What you will do - Beginning with the first entry, print all the records exactly.

=== Task inputs ===

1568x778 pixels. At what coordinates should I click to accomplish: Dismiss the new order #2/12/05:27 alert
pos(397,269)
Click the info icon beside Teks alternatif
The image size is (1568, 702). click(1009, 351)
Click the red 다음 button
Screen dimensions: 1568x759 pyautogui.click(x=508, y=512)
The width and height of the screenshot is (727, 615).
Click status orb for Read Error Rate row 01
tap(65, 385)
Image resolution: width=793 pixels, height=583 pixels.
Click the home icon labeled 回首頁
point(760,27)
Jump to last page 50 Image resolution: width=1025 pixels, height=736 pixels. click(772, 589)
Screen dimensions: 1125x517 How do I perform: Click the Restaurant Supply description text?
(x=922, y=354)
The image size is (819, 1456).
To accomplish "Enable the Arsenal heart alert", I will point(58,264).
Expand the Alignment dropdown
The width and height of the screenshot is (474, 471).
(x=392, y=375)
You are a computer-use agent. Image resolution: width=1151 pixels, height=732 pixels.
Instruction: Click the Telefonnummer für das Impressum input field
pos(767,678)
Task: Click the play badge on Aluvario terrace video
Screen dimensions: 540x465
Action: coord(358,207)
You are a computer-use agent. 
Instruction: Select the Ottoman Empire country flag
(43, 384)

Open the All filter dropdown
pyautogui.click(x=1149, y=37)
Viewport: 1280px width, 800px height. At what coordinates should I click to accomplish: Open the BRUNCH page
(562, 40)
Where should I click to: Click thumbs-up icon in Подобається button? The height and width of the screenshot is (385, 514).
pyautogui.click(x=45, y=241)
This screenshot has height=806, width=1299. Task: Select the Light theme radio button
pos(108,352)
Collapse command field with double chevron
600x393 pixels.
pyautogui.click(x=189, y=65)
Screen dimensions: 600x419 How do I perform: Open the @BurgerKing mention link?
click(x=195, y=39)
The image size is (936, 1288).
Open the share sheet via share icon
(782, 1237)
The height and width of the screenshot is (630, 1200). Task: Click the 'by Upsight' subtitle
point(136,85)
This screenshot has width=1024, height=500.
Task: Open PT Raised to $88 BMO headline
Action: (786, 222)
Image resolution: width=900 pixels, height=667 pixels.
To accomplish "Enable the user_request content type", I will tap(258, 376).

===

Response -
1568x778 pixels. At what coordinates should I click to accomplish: Dismiss the new order #2/12/05:27 alert
pos(397,269)
Click the info icon beside Teks alternatif
The image size is (1568, 702). click(1009, 351)
Click the red 다음 button
Screen dimensions: 1568x759 pyautogui.click(x=508, y=512)
The width and height of the screenshot is (727, 615).
Click status orb for Read Error Rate row 01
tap(65, 385)
Image resolution: width=793 pixels, height=583 pixels.
Click the home icon labeled 回首頁
point(760,27)
Jump to last page 50 Image resolution: width=1025 pixels, height=736 pixels. click(772, 589)
Screen dimensions: 1125x517 How do I perform: Click the Restaurant Supply description text?
(x=922, y=354)
The image size is (819, 1456).
To accomplish "Enable the Arsenal heart alert", I will point(58,264).
Expand the Alignment dropdown
The width and height of the screenshot is (474, 471).
(x=392, y=375)
You are a computer-use agent. Image resolution: width=1151 pixels, height=732 pixels.
Instruction: Click the Telefonnummer für das Impressum input field
pos(767,678)
Task: Click the play badge on Aluvario terrace video
Screen dimensions: 540x465
Action: coord(358,207)
You are a computer-use agent. 
Instruction: Select the Ottoman Empire country flag
(43, 384)

Open the All filter dropdown
pyautogui.click(x=1149, y=37)
Viewport: 1280px width, 800px height. At what coordinates should I click to accomplish: Open the BRUNCH page
(562, 40)
Where should I click to: Click thumbs-up icon in Подобається button? The height and width of the screenshot is (385, 514).
pyautogui.click(x=45, y=241)
This screenshot has height=806, width=1299. Task: Select the Light theme radio button
pos(108,352)
Collapse command field with double chevron
600x393 pixels.
pyautogui.click(x=189, y=65)
Screen dimensions: 600x419 How do I perform: Open the @BurgerKing mention link?
click(x=195, y=39)
The image size is (936, 1288).
Open the share sheet via share icon
(782, 1237)
The height and width of the screenshot is (630, 1200). Task: Click the 'by Upsight' subtitle
point(136,85)
This screenshot has width=1024, height=500.
Task: Open PT Raised to $88 BMO headline
Action: (786, 222)
Image resolution: width=900 pixels, height=667 pixels.
To accomplish "Enable the user_request content type", I will tap(258, 376).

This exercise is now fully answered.